BEGIN DATA TO USE

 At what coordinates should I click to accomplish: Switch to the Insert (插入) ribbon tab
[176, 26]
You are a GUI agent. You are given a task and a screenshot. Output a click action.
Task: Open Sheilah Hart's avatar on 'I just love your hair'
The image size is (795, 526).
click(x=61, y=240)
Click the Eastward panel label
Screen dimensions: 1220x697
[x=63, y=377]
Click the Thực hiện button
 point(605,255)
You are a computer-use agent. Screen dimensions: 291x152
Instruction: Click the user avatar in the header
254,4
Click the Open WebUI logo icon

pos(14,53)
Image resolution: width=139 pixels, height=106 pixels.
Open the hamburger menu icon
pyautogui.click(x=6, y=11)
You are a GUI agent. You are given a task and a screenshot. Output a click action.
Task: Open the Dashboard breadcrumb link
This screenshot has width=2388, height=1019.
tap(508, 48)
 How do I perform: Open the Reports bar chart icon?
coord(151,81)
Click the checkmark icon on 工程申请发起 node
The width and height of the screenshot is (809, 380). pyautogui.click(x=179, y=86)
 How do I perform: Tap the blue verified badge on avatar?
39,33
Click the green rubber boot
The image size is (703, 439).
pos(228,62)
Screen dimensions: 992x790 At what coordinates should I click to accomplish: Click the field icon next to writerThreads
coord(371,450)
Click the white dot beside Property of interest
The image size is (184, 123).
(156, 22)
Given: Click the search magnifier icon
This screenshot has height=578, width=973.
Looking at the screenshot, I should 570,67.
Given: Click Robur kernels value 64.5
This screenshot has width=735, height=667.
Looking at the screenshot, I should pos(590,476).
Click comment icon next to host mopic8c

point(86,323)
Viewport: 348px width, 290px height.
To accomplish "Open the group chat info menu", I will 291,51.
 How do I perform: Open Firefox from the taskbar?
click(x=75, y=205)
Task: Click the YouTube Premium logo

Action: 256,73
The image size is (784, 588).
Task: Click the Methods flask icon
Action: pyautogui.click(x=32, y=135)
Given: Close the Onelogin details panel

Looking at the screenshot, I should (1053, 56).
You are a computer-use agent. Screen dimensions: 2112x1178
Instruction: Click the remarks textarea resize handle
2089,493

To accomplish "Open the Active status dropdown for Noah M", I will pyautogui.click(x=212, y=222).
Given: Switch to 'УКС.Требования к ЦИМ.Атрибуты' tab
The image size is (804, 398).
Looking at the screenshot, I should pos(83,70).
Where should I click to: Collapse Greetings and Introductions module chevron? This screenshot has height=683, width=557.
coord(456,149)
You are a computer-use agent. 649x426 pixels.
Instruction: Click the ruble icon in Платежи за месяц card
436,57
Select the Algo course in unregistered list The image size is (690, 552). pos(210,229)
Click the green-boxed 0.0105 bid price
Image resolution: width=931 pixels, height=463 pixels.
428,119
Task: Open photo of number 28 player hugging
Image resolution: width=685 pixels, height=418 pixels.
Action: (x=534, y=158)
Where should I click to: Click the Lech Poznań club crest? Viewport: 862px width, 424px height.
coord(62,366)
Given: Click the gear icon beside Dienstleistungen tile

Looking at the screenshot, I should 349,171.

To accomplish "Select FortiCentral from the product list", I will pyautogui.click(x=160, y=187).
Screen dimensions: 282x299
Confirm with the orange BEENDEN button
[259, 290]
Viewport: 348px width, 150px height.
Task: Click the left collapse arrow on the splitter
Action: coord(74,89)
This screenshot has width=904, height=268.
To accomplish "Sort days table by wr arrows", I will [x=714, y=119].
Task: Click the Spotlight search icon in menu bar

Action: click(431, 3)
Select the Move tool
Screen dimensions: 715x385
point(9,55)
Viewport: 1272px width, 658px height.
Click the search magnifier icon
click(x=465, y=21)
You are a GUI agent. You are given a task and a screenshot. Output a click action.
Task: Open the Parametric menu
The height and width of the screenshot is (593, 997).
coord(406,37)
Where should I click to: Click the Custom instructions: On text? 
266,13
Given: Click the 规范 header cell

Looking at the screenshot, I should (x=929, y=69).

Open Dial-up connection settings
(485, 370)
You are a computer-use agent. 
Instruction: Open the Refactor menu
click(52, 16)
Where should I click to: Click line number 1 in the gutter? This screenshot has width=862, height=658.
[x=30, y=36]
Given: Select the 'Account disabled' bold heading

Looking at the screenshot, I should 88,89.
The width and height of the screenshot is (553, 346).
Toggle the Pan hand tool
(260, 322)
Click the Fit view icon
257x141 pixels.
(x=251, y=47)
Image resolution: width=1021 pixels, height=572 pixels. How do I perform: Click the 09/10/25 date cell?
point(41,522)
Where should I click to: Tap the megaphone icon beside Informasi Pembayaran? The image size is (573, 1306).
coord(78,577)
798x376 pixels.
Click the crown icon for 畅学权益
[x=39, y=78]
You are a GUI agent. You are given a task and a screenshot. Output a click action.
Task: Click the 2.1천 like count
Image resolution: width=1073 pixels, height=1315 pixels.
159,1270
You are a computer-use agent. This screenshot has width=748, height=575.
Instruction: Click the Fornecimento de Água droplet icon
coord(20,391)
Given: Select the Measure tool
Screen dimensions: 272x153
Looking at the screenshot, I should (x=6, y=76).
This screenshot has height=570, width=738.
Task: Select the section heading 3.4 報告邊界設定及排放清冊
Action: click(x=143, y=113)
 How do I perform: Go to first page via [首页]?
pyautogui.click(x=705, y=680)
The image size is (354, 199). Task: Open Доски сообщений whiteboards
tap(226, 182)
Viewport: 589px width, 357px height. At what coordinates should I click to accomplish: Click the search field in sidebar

END DATA TO USE

[TO BE DONE]: Repeat the part of the listing that opens with the line containing "Select the Algo" and closes with the line containing "(x=251, y=47)", including both of those lines.

[OUTPUT OF THE TASK]:
Select the Algo course in unregistered list The image size is (690, 552). pos(210,229)
Click the green-boxed 0.0105 bid price
Image resolution: width=931 pixels, height=463 pixels.
428,119
Task: Open photo of number 28 player hugging
Image resolution: width=685 pixels, height=418 pixels.
Action: (x=534, y=158)
Where should I click to: Click the Lech Poznań club crest? Viewport: 862px width, 424px height.
coord(62,366)
Given: Click the gear icon beside Dienstleistungen tile

Looking at the screenshot, I should 349,171.

To accomplish "Select FortiCentral from the product list", I will pyautogui.click(x=160, y=187).
Screen dimensions: 282x299
Confirm with the orange BEENDEN button
[259, 290]
Viewport: 348px width, 150px height.
Task: Click the left collapse arrow on the splitter
Action: coord(74,89)
This screenshot has width=904, height=268.
To accomplish "Sort days table by wr arrows", I will [x=714, y=119].
Task: Click the Spotlight search icon in menu bar

Action: click(431, 3)
Select the Move tool
Screen dimensions: 715x385
point(9,55)
Viewport: 1272px width, 658px height.
Click the search magnifier icon
click(x=465, y=21)
You are a GUI agent. You are given a task and a screenshot. Output a click action.
Task: Open the Parametric menu
The height and width of the screenshot is (593, 997).
coord(406,37)
Where should I click to: Click the Custom instructions: On text? 
266,13
Given: Click the 规范 header cell

Looking at the screenshot, I should (x=929, y=69).

Open Dial-up connection settings
(485, 370)
You are a computer-use agent. 
Instruction: Open the Refactor menu
click(52, 16)
Where should I click to: Click line number 1 in the gutter? This screenshot has width=862, height=658.
[x=30, y=36]
Given: Select the 'Account disabled' bold heading

Looking at the screenshot, I should 88,89.
The width and height of the screenshot is (553, 346).
Toggle the Pan hand tool
(260, 322)
Click the Fit view icon
257x141 pixels.
(x=251, y=47)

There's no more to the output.